- Opening Delimiter -
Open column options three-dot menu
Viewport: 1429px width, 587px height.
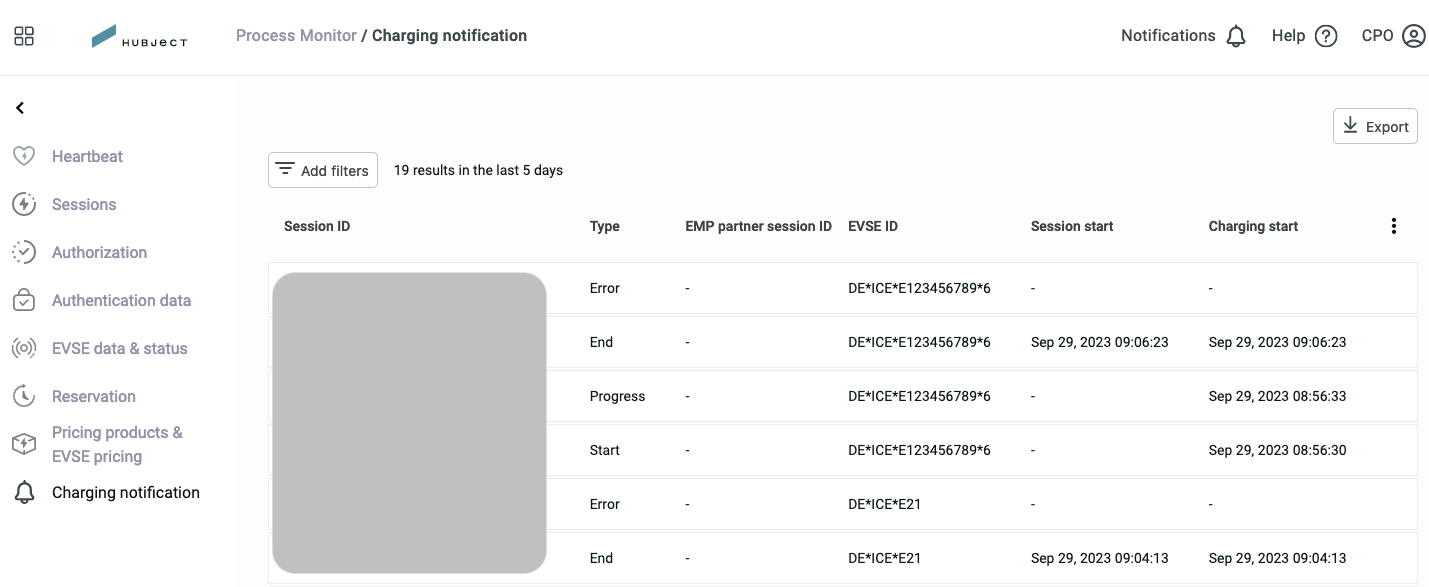click(x=1394, y=226)
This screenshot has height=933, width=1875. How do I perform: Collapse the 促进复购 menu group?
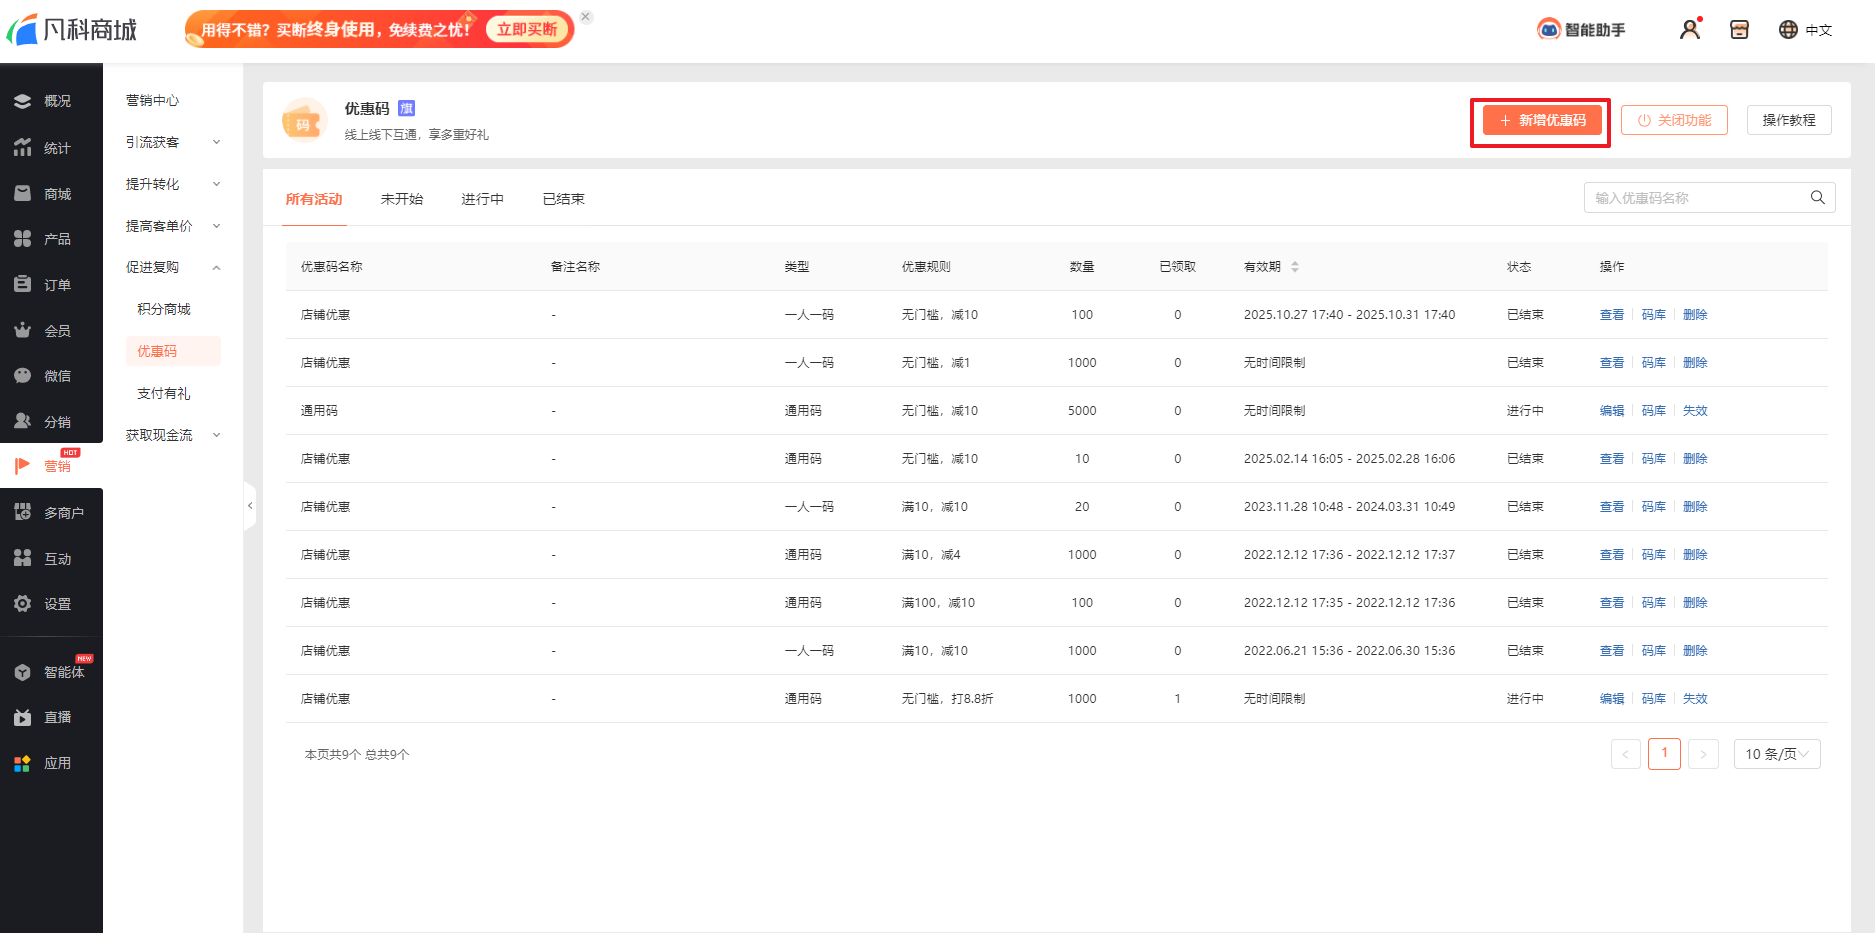(172, 267)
- Closing Delimiter -
Only the pictures in the listing above get left out; print everything else exactly.

Open column options three-dot menu
Viewport: 1429px width, 587px height.
click(x=1394, y=226)
This screenshot has height=933, width=1875. How do I perform: Collapse the 促进复购 menu group?
(172, 267)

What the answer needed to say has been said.